ESSAIS AUTOMOBILES

Hyundai Santa Fe : de grandes ambitions qui ont un prix


Le SUV coréen revient profondément transformé tant extérieurement qu’intérieurement. Si la montée en gamme est nette, elle n’atteint toutefois pas le niveau premium.
Un peu de douceur dans un monde de brutes. C’est l’agréable sentiment qu’inspire le nouveau Hyundai Santa Fe sitôt les premiers kilomètres couverts. Il faut reconnaître que l’on se sent bien à son bord.
Installé haut, on domine franchement le flot de la circulation. De menues pressions sur trois ou quatre boutons et voilà que cet imposant SUV compact averti que l’on est en train de quitter sa voie de circulation. En quelques secondes, les sièges - même à l’arrière - vous réchauffent les reins. Sur terrain glissant, la transmission intégrale, bloquée en mode 4x4, répartit idéalement le couple. Dans la même idée, une assistance au maintien de la vitesse dans une pente trop importante est proposée.
Familial et confortable
Tout le monde appréciera également que la caméra de recul s’enclenche à chaque manœuvre. Des figures de styles rendues simplissimes grâce à la direction qui offre, outre un réglage « normal » ou « sport », un mode où le volant se tourne sans aucun effort. De toute façon, cette troisième génération de Santa Fe peut même se garer toute seule.
L’opulence de cette finition haut de gamme « Pack Premium Limited » séduit. GPS tactile, toit panoramique en verre, sellerie cuir, rien ne manque, hormis peut-être un hayon à ouverture et fermeture électriques, sur ce coréen qui se découvre de nouvelles ambitions : titiller les modèles premiums du genre BMW X3, Volvo XC 60 et Audi Q5.
Ce n’est probablement pas sa meilleure inspiration, il en approche, en tous les cas, les tarifs. Car s’il s’affiche à 35.900 € en deux roues motrices et finition d’entrée de gamme, notre modèle d’essai, lui, culmine à 45.500 € ! Auxquels les amateurs de boîte auto devront ajouter 1.300 €. Certes, bénéficier d’autant d’équipements chez les concurrents visés oblige à passer par leurs longues et coûteuses listes d’options, mais le prestige de leur blason reste tout autre.
De plus, pour vraiment justifier ce prix, le Santa Fe devrait être irréprochable sur la finition.
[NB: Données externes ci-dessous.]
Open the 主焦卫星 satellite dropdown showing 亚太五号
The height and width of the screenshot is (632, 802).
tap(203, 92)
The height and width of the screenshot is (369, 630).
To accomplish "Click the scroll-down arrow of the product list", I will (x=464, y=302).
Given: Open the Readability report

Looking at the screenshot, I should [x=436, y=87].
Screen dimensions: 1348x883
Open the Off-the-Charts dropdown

Si de nets progrès ont été réalisés en la matière, l’ensemble souffre encore de détails, d’ajustages ou de matériaux moins soignés.
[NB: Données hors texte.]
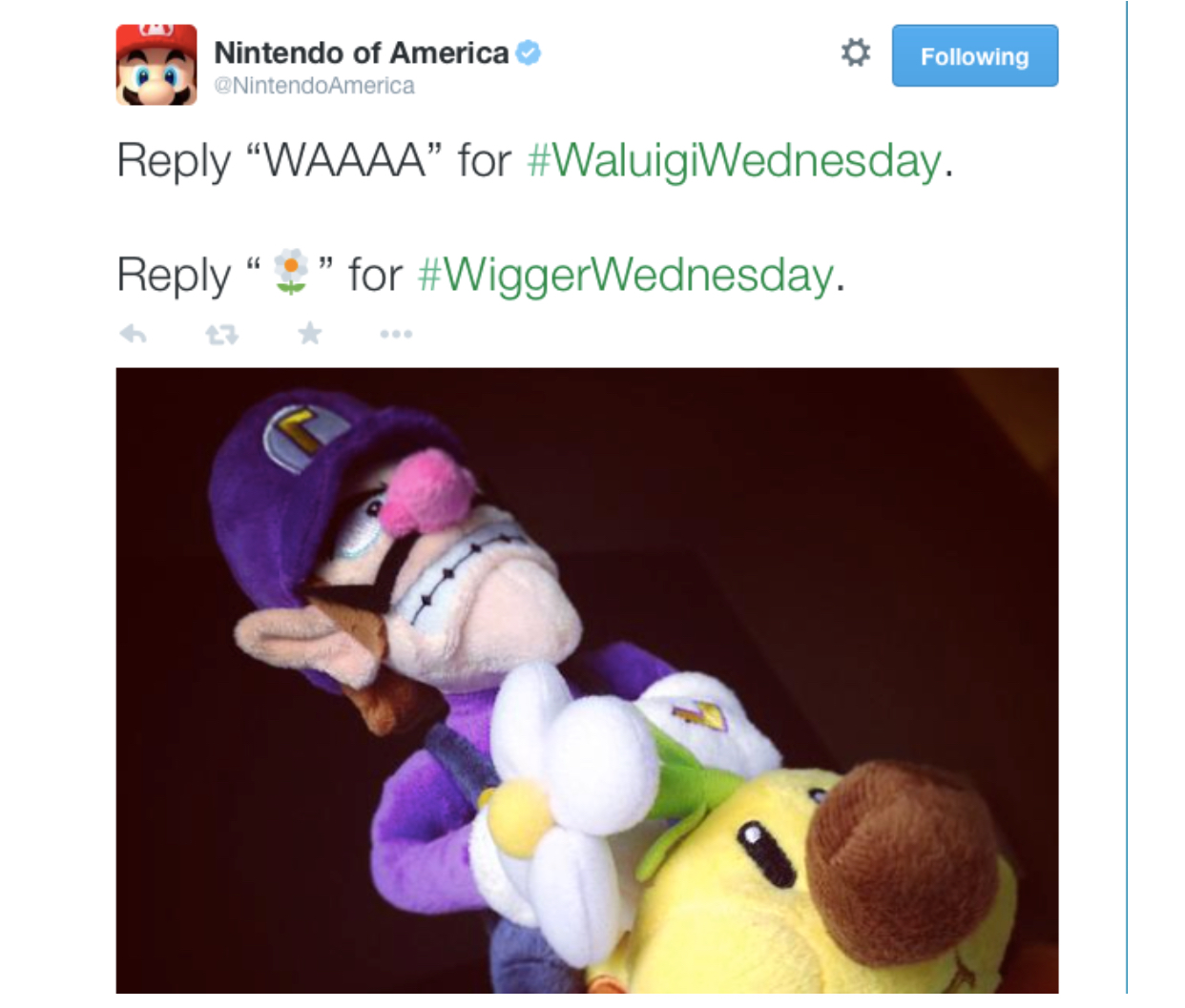The width and height of the screenshot is (1185, 1008).
Task: Visit the @NintendoAmerica handle link
Action: click(315, 86)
C’est dommage car pour ce qui est de l’habitabilité, ce vaste 4x4 plaira, à coup sûr, à toute la famille. On apprécie, aussi, la banquette arrière coulissante et fractionnable en 40/20/40. De plus, deux sièges de dépannage (obligation d’être souple et petit pour y accéder) s’escamotent du plancher du coffre.
À conduire, le Santa Fe, qui repose sur une nouvelle plateforme commune avec son cousin le Kia Sorento, privilégie clairement le confort au dynamisme. Parfait pour les longs parcours, il reste assez lourd (plus d’1,8 tonne) et sensible au roulis. Son bloc diesel (privé de Stop and Start), affichant 197 chevaux, apparaît plus musclé sur le papier que sur la route. Bien sûr, il est largement suffisant pour doubler ou relancer mais, à ce niveau de puissance, on attendait un surplus d’âme. Presque 8 litres de moyenne ont été relevés sur les grands axes. Au final, il brille surtout par sa souplesse et sa discrétion.
Emmanuel Brun

Prix : à partir de 35.900 € (malus éco. 400 €).
Moteur : 4 cylindres 16 S TD de 2.199 cm3. Puissance : 197 ch. 149 gr CO2/km. Consommation (constructeur) : urbain 7,3 l, extra-urbain 4,7 l. Vitesse max. : 190 km/h. 0 à 100 km/h : 9,8 s. Boîte de vitesses manuelle à 6 rapports.
Pratique : Lxlxh (m) : 4,69x1,88x1,69. Coffre : 516 à 1.680 dm3. Poids : 1.849 kg.
Les + : habitabilité généreuse, équipement très fourni, confort de roulement.
Les - : prix élevé, finition moyenne.